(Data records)

=-=-=

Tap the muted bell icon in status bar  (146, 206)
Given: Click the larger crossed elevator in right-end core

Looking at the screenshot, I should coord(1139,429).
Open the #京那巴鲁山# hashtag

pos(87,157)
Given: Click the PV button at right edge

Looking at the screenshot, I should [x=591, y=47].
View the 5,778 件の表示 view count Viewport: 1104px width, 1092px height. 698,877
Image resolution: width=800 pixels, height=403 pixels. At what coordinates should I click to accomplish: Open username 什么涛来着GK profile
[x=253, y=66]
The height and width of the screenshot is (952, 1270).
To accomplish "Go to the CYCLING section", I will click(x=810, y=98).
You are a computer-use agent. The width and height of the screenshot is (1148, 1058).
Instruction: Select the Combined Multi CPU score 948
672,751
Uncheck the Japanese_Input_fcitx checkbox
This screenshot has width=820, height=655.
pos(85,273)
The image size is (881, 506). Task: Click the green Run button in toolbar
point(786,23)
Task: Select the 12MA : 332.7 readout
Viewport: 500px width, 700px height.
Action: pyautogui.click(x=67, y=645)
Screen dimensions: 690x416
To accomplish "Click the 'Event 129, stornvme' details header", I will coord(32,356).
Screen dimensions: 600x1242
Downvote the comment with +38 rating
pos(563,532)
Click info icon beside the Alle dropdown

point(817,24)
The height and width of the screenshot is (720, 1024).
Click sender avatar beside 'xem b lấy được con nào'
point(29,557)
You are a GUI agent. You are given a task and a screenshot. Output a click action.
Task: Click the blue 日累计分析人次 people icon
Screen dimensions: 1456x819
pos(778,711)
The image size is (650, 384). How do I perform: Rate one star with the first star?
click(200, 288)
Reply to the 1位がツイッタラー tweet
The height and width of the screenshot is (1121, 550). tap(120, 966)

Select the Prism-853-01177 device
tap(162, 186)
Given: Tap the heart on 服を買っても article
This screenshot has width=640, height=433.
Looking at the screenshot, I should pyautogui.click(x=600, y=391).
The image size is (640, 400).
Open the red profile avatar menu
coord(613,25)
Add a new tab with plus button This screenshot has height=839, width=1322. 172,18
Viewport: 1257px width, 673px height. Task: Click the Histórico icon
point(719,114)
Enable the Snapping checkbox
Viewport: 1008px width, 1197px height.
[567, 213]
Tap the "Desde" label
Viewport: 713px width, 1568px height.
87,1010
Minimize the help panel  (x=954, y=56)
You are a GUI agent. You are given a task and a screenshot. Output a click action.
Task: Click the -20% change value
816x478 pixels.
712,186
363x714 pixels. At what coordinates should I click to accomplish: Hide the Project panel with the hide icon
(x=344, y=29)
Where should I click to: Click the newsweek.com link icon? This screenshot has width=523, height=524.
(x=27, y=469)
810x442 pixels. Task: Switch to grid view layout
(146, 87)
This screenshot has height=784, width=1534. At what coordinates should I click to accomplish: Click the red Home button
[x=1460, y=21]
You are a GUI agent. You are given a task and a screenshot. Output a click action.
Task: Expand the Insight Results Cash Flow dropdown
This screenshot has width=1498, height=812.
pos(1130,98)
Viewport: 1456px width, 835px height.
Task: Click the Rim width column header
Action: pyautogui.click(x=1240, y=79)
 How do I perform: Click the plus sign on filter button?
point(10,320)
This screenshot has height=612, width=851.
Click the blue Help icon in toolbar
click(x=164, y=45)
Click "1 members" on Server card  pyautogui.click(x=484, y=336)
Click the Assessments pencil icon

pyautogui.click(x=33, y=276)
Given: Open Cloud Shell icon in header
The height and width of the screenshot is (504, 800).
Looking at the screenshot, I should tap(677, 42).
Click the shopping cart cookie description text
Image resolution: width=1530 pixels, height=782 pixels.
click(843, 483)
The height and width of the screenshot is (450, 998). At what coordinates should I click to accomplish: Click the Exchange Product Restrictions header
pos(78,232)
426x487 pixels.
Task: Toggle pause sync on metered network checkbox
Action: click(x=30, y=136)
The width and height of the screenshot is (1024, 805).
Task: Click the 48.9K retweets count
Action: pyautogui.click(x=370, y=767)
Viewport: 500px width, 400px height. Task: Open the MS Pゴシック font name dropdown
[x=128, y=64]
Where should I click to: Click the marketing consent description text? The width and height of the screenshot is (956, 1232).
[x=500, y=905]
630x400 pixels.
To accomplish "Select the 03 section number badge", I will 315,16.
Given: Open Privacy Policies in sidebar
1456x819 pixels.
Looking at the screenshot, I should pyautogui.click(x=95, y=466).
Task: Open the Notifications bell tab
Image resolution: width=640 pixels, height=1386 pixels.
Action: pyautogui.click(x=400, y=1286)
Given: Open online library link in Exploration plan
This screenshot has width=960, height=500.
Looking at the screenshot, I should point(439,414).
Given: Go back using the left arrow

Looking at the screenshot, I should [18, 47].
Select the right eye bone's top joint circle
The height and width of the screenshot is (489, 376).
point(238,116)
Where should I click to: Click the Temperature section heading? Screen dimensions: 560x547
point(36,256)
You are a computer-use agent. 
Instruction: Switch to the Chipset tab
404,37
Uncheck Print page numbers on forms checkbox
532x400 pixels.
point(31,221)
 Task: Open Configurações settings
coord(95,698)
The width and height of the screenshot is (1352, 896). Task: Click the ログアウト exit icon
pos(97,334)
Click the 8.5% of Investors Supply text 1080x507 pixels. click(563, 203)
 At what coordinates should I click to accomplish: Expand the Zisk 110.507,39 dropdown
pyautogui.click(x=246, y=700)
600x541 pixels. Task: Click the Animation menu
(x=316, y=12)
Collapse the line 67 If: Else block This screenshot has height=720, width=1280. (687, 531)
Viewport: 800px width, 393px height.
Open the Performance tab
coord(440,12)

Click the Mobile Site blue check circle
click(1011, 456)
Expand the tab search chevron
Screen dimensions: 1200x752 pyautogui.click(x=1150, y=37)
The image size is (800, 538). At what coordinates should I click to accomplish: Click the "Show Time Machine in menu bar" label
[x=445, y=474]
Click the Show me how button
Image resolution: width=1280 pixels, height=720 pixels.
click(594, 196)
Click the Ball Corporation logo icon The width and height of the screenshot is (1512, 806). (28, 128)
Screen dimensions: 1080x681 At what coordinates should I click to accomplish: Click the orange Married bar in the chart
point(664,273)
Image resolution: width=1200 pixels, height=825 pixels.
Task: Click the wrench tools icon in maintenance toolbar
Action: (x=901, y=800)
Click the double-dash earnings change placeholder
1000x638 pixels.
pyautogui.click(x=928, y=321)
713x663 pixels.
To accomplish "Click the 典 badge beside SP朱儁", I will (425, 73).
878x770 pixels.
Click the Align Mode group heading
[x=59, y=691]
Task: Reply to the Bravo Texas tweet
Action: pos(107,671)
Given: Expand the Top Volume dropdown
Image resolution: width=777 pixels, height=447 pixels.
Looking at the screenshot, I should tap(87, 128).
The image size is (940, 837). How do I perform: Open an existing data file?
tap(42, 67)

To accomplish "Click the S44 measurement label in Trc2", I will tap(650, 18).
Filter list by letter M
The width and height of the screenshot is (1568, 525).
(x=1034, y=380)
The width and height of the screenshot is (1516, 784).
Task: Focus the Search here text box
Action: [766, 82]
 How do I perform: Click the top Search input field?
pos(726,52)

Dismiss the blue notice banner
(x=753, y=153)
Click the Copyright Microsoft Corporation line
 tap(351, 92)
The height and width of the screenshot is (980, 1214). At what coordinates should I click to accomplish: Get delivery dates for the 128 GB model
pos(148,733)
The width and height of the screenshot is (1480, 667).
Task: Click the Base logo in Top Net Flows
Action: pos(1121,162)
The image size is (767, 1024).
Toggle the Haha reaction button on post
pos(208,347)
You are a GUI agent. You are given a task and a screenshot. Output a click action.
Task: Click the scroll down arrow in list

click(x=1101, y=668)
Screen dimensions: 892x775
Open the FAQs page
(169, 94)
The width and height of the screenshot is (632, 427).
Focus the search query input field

=-=-=

**YOUR TASK:** Copy each line above holding "computer".

**ANSWER SECTION:**
You are a computer-use agent. The width and height of the screenshot is (1148, 1058).
You are a computer-use agent. 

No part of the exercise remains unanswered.